В течение долгих веков всех привлекала некая аура таинственности, окружавшая этот континент: словно в Африке должно быть что-то единственное, сокровенное, какая-то мерцающая, вороненая точка во тьме, до которой трудно, если вообще можно, добраться. И каждому, конечно, хотелось испытать себя, найти и открыть это таинственное нечто.
Та же проблема занимала и Геродота. Он пишет: сказывали ему люди из Кирены, которые отправились к оракулу Аммона, что завязали по случаю отношения с царем аммониев Этеархом (аммонии жили в оазисе Сива в Ливийской пустыне). Этеарх рассказал, что пришли к нему как-то насамоны (а народ это ливийский, живущий на Сирте и в области, расположенной несколько далее на восток). По прибытии этих насамонов царь спросил, не могут ли они сообщить более точные сведения о Ливийской пустыне. Те ответили, что были когда-то у их вождей сыновья, отважные молодые люди. Возмужав, эти юноши придумывали разные сумасбродные затеи и даже выбрали по жребию пятерых из своей среды совершить путешествие по Ливийской пустыне с целью проникнуть дальше и увидеть больше всех тех, кто раньше побывал в самых отдаленных ее частях. На ливийском побережье Северного моря <…> всюду живут ливийцы, а именно многочисленные ливийские племена <…> к югу от моря и этих племен полно диких зверей. Еще далее к югу от страны диких зверей земля песчаная, безводная и совершенно безлюдная. Итак, юноши, посланные сверстниками, отправились в путь с большим запасом воды и продовольствия. Сначала они шли по населенной местности, а затем, миновав ее, прибыли в область диких зверей, а оттуда, наконец, в пустыню, держа путь все время на запад. После многодневного странствования по обширной пустыне они снова увидели растущие на равнине деревья. Подойдя к деревьям, юноши стали рвать висевшие на них плоды. В это время на них напали маленькие, ниже среднего роста люди, схватили их и увели с собой. А языка этих людей насамоны не могли понять, и те, кто их вел, также не понимали речи насамонов. Юношей вели через обширные болота и наконец доставили в город, где все люди были так же малы, как и их сопровождающие, и тоже черного цвета. Мимо этого города протекала большая река, а течет она с запада на восток, и в ней были видны крокодилы.

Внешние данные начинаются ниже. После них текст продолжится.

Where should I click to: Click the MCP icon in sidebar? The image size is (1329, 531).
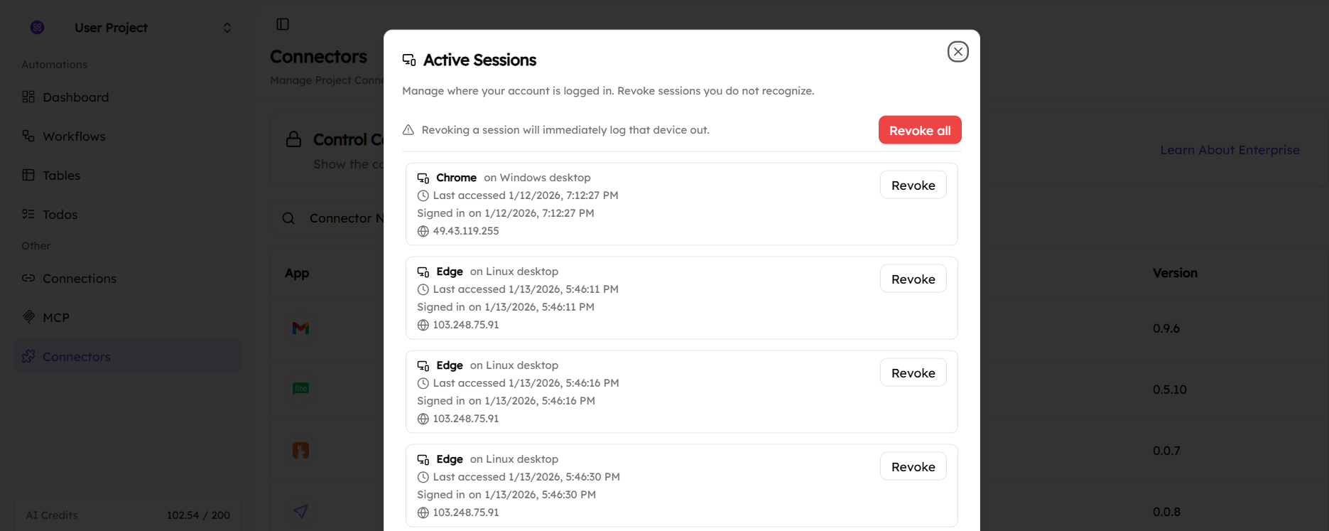coord(28,317)

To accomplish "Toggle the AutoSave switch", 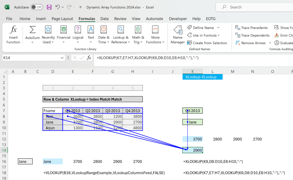I will (37, 7).
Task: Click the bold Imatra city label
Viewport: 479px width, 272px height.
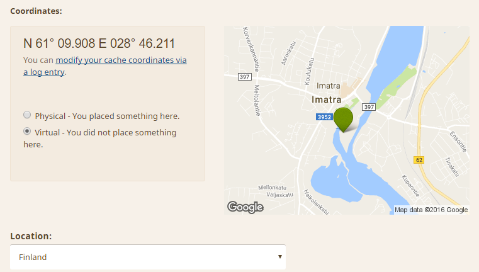Action: point(326,99)
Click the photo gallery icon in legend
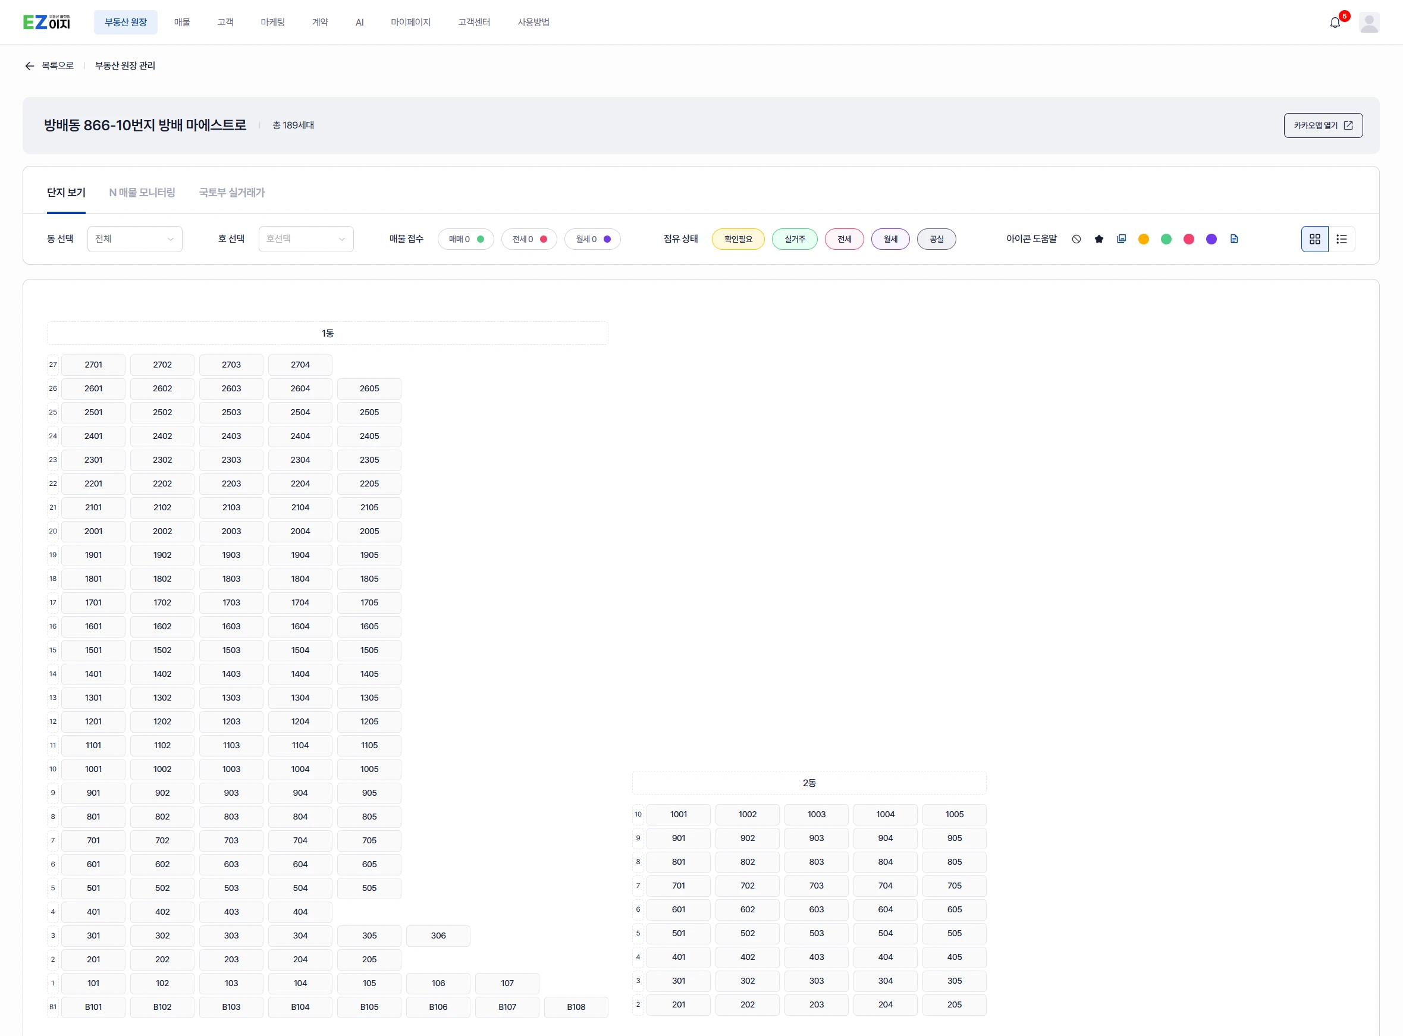This screenshot has height=1036, width=1403. pyautogui.click(x=1121, y=239)
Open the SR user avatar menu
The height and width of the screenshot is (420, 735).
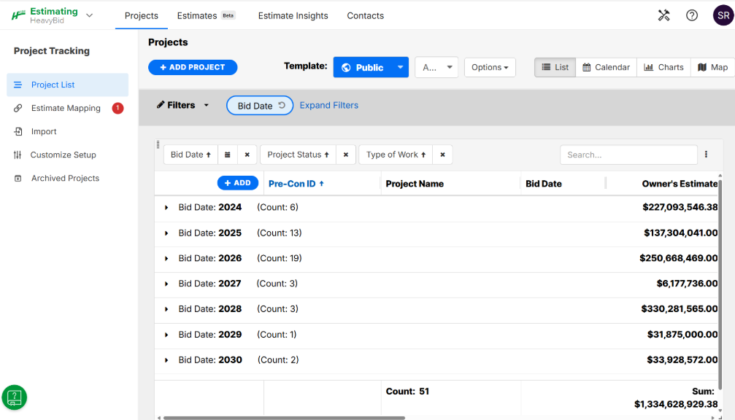pyautogui.click(x=723, y=15)
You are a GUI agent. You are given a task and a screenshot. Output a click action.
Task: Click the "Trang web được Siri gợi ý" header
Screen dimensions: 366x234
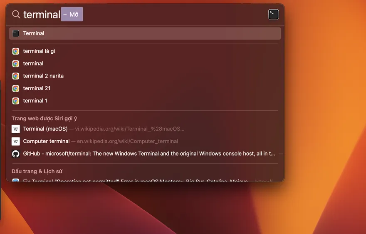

Это отрывок из II книги Геродота - сообщение о путешествии в Египет. Читая его (текст составляет несколько десятков страниц), мы можем познакомиться с творческой лабораторией грека.
Как работает Геродот?
Он прирожденный репортер: он путешествует, смотрит, разговаривает, слушает, чтобы потом записать то, о чем узнал и что увидел, или просто для памяти.
Как он путешествует? Если по суше, то на коне, осле или муле, но чаще всего пешком, а если по воде, то на лодке или корабле.
Он один или в сопровождении раба? Неизвестно, но тогда каждый, у кого были средства, брал с собой раба. Раб нес поклажу, жбан с водой, мешок с провиантом, письменные принадлежности - свиток папируса, глиняные таблички, кисти, стило, чернила. Раб был товарищем в пути (трудные походные условия нивелировали классовые различия), поднимал дух, защищал, обращался к людям, расспрашивая о дороге. Мы можем представить себе, что отношения между Геродотом - пытливым романтиком, жадным до знания ради знания, дотошным исследователем мало кому нужных тем, и его рабом, который в пути должен был заботиться о делах земных, повседневных, бытовых, напоминали отношения между Дон Кихотом и Санчо Пансой, а их стороны - древнегреческим вариантом более поздней кастильской пары.
Кроме раба, в дорогу брали также проводника и переводчика. Поэтому команда Геродота могла состоять, не считая его самого, по крайней мере из трех человек. Но обычно к ним присоединялись попутчики.
В очень жарком египетском климате дорога легче поутру. Путники встают на заре, завтракают (пшеничные лепешки, фиги и овечий сыр, разбавленное вино - тогда пить было еще можно, ислам воцарится здесь только через тысячу лет), а потом отправляются в путь.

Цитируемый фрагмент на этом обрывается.